Mas não basta que a competição simplesmente exista. É preciso que ela pareça, de fato, existir. Explico melhor. Já que a pesquisa é um recurso público dotado da capacidade de influenciar a direção do voto, os modos de divulgação devem ser discutidos. Seria interessante se os meios de comunicação que mantêm contratos exclusivos com determinados institutos fossem obrigados, ao divulgar os "seus" resultados, a fazê-lo mencionando os de seus concorrentes. O efeito da apresentação dos resultados do Ibope pelo "Jornal Nacional", por exemplo, pode ser mais devastador do que qualquer erro ou impropriedade na coleta das informações. Não faria mal aos eleitores que a dimensão de falibilidade e de simulação das pesquisas fosse enfatizada.

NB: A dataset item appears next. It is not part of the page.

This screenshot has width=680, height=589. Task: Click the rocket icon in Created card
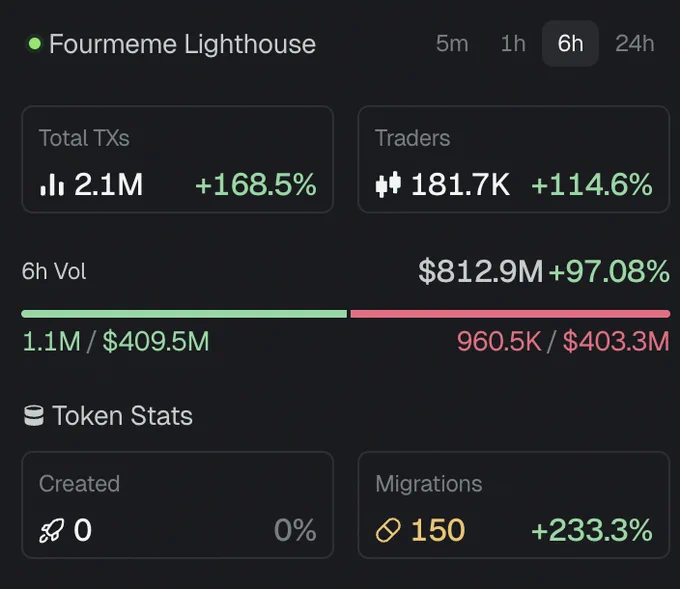point(51,530)

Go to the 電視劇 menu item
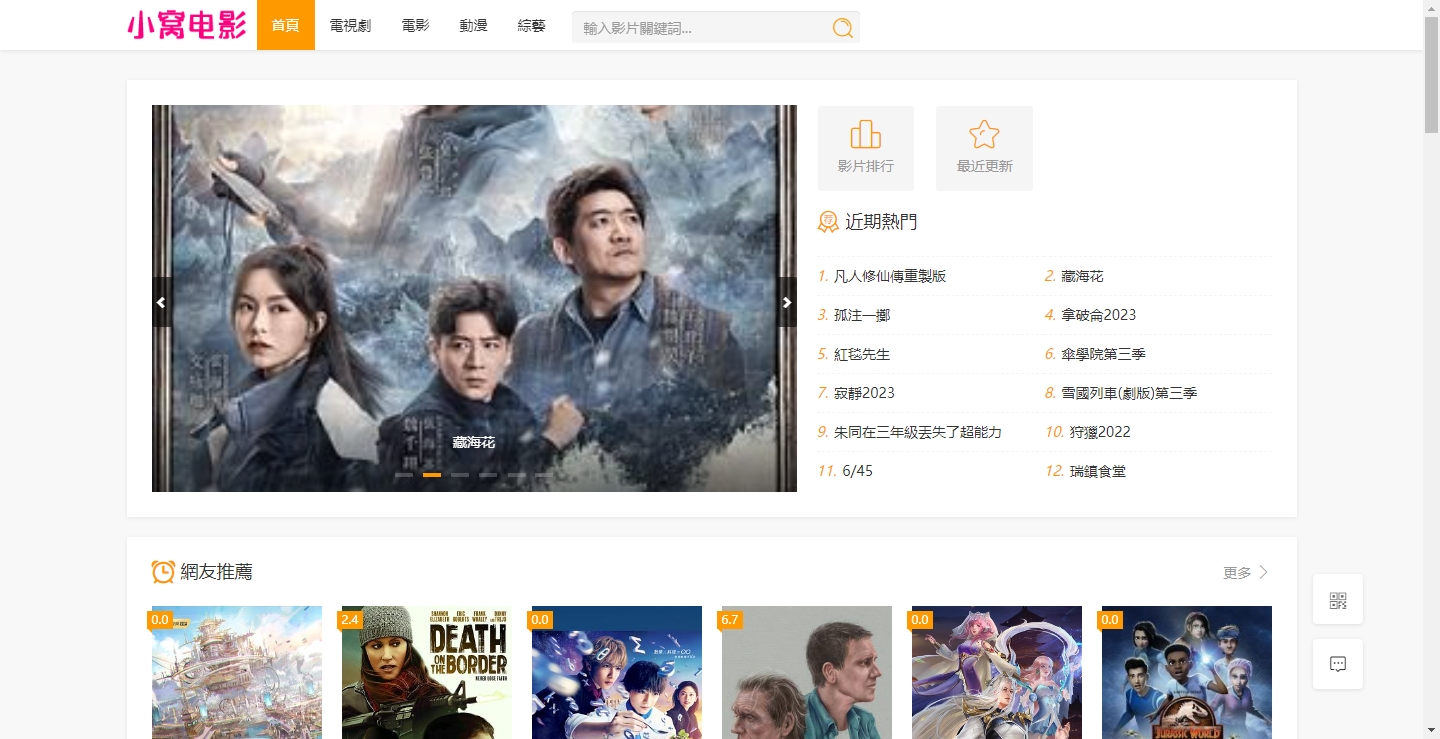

Outro aspecto importante, ainda no campo da forma de divulgação, é o uso absurdo e indevido da expressão "se as eleições fossem hoje...". Não há a menor garantia de que, "se as eleições fossem hoje", o entrevistado teria escolhido o que escolheu. Por que não supor que o que foi escolhido no momento de uma pesquisa realizada, digamos, a um mês da real eleição levou em conta, de alguma maneira, que as eleições se dariam apenas 30 dias depois?
Profissionais de campanhas sabem: mais importante que a inclinação momentânea do voto é saber, para o conjunto do eleitorado, quantos são os que já apresentam decisões, negativas ou positivas, cristalizadas. Mas parece não haver qualidade de pesquisa que seja imune à decisão de desinformar.
Em tempos de crença dogmática nas forças do mercado, nunca é demais registrar que as virtudes da concorrência não excluem a possibilidade de alguma supervisão. Essa, por exemplo, foi a idéia sugerida pelo deputado federal Candido Mendes (PSDB-RJ) à Mesa da Câmara, para que o Legislativo, utilizando centros universitários de excelência, pudesse avaliar as metodologias de pesquisa em uso e realizar pesquisas independentes. Até o momento, tal iniciativa não teve nenhum resultado.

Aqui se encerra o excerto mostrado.